Stablecoins to Transact $1.5 Quadrillion by 2035?
Stablecoins could process $1.5 quadrillion in annual payment volumes by 2035, according to Chainalysis. This forecast is based on a compound annual growth rate of 133% over the past three years, with $28 trillion in real economic activity in 2025.
Stablecoin Growth Drivers
The growth of stablecoins is driven by two key factors: generational wealth transfer and crypto integration into merchants' point-of-sales. Chainalysis estimates that stablecoins processed $28 trillion in real economic activity in 2025, a figure that has grown at a whopping 133% compound annual growth over the past three years.
Generational Wealth Transfer
Between 2028 and 2048, an estimated $100 trillion will move from Baby Boomers to Millennials and Gen Z. Nearly half of millennials and Gen Z have held or currently hold crypto, according to 2025 Gemini survey data. This wealth transition alone could add $508 trillion to annual stablecoin transaction volumes by 2035.
Infrastructure and Adoption
The second key driver is infrastructure. As stablecoin acceptance becomes the norm at storefronts and e-commerce, paying with crypto will shift from a deliberate choice to the default payment infrastructure.
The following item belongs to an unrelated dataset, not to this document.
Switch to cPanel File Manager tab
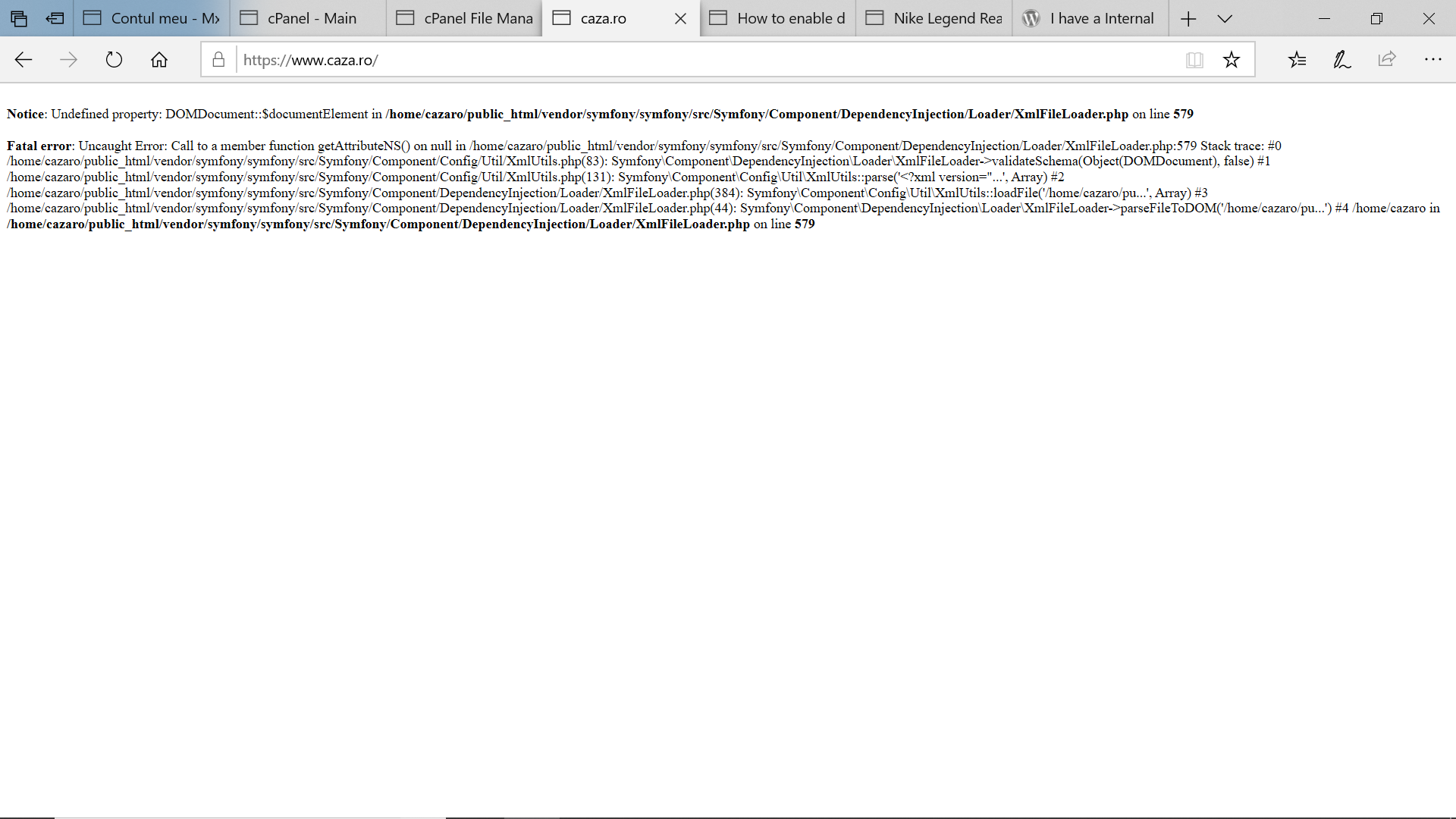 466,19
Chainalysis projects that adding stablecoin payments to point-of-sale merchants could add another $232 trillion in annual volumes by 2035.
Point-of-Sale Adoption
Point-of-sale adoption faces structural barriers, including regulatory uncertainty, consumer habits favoring existing payment methods, and network effects built over decades by Visa and Mastercard. However, 62% of millennials said they were going to invest in cryptocurrencies, according to a survey by Charles Schwab.
Key Takeaways
- Stablecoins could process $1.5 quadrillion in annual payment volumes by 2035.
- Generational wealth transfer and crypto integration into merchants' point-of-sales are key growth drivers.
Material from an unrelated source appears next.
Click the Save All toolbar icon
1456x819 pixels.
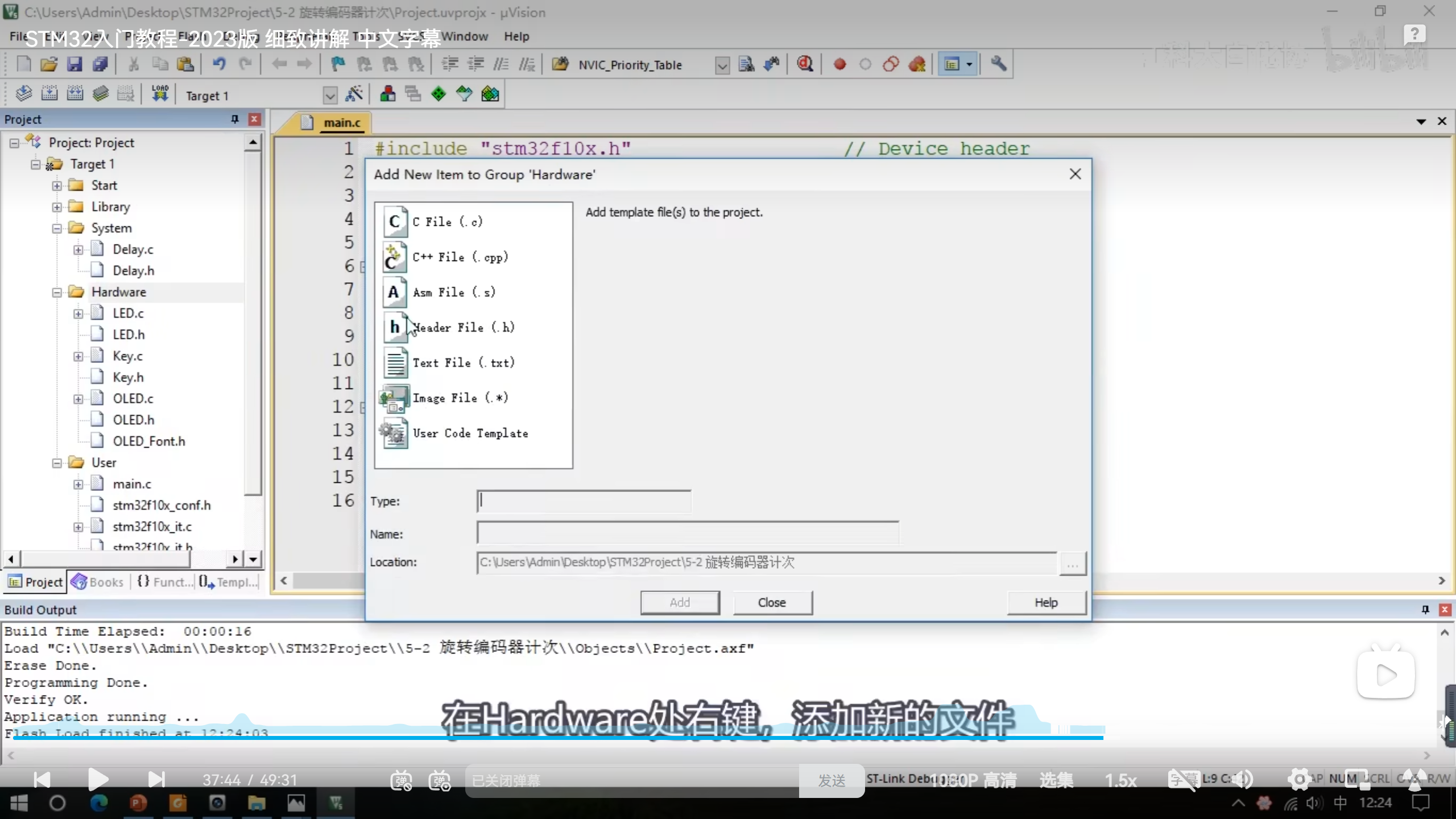click(x=100, y=64)
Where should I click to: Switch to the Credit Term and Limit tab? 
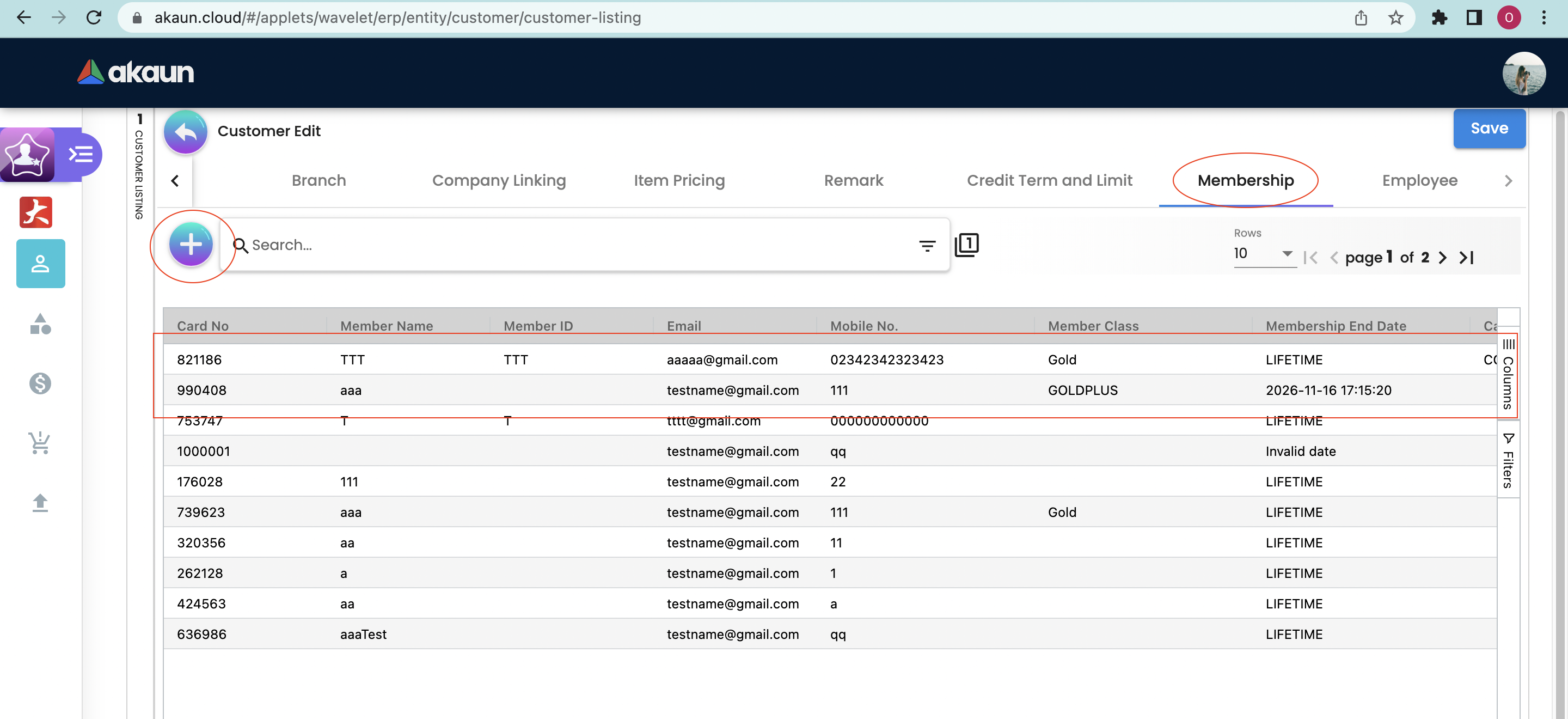click(1049, 181)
- Chainalysis estimates that stablecoins processed $28 trillion in real economic activity in 2025.
- Point-of-sale adoption faces structural barriers, but millennials are increasingly investing in cryptocurrencies.
Frequently Asked Questions
What is the current value of stablecoins?
Stablecoins are currently worth around $317 billion, according to DefiLlama.
How will stablecoins affect traditional financial institutions?
Traditional financial institutions will need to either build on-chain rails or watch trillions in transaction volume migrate to crypto-native competitors.